Parkway Drive + Asking Alexandria + Stick To Your Guns

Bataclan - Paris

Michael

Avocat le jour, rédacteur sur Horns Up la nuit et photographe à mes heures perdues.

Après avoir retourné le Cabaret Sauvage en décembre 2014 puis la Cigale en février 2016, les Australiens de Parkway Drive étaient de retour dans notre verte contrée ce jeudi 13 avril 2017 en compagnie d'Asking Alexandria et de Stick To Your Guns.

Retour en texte et en images sur cette soirée qui aura marqué les esprits.

Stick To Your Guns :

Lactance : Arrivé au Bataclan avec presque une demi-heure de retard, autant vous dire que je n’ai pas vraiment eu le temps d’apprécier la performance de Stick To Your Guns.
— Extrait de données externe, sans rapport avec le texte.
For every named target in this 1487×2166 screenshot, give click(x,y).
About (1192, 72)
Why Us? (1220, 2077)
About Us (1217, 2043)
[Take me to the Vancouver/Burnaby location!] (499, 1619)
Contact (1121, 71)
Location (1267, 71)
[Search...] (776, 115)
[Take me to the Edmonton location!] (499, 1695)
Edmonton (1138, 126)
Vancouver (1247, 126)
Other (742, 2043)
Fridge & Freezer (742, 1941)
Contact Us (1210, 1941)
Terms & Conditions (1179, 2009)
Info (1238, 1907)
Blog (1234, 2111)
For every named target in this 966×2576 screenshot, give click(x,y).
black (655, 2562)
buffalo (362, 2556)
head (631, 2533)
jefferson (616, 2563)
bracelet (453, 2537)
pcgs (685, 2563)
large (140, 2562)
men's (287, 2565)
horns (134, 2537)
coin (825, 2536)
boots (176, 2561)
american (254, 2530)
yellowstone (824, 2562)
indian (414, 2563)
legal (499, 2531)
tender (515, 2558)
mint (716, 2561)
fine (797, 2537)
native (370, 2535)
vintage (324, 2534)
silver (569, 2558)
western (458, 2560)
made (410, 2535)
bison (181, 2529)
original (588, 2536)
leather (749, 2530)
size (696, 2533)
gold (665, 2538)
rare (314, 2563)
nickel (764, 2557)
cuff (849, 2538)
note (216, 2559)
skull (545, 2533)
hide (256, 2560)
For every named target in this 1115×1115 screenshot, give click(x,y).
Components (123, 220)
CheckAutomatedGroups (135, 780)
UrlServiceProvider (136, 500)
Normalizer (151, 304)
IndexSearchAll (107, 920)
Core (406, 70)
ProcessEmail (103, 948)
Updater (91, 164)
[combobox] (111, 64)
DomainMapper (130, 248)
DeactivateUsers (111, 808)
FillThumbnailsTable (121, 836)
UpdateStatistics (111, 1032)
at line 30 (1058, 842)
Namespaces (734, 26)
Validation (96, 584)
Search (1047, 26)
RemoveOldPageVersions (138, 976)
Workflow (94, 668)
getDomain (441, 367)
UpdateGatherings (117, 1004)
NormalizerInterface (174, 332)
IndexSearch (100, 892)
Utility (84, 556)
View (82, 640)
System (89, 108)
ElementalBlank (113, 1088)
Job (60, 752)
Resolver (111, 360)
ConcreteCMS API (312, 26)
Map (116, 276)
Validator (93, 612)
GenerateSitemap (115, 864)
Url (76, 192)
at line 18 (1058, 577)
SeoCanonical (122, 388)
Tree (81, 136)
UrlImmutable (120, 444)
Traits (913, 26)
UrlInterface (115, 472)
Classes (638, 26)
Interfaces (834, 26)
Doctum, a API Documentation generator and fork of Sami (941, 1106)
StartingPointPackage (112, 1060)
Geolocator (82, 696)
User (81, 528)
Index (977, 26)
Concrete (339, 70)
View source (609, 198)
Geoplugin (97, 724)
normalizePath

Pas de chance car on m’a souvent vanté les mérites du groupe en live. Une prochaine fois j’imagine !

Setlist :

Against Them All
Empty Heads
Nobody
What Choice Did You Give Us?
We Still Believe
Such Pain
Universal Language
Amber

Asking Alexandria :

Lactance : Contrairement à beaucoup de personnes présentes ici ce soir apparemment, je n’ai pour ainsi dire jamais accroché à Asking Alexandria. Considéré comme un des groupes emblématiques de la scène ‘core britannique, aux côtés de BMTH, B4MV et While She Sleeps, j’avoue que j’ai encore du mal à saisir l’engouement autour du combo, quand d’autres formations du même style me paraissent tout de même nettement plus intéressantes…

C’est donc plus motivé par la curiosité que par un réel enthousiasme que je me lance dans le deuxième show de la soirée, avant l’arrivée tant attendue de Parkway Drive. Un show pas très convaincant et assez inégal dans l’ensemble, mais peut-être pas aussi mauvais que ce que je craignais. Il faut avouer qu’entre les riffs ‘core souvent très aseptisés, les breakdowns plutôt bas de gamme et les power-ballades formatées bien comme il faut, la performance des Britanniques n’est effectivement pas toujours une partie de plaisir.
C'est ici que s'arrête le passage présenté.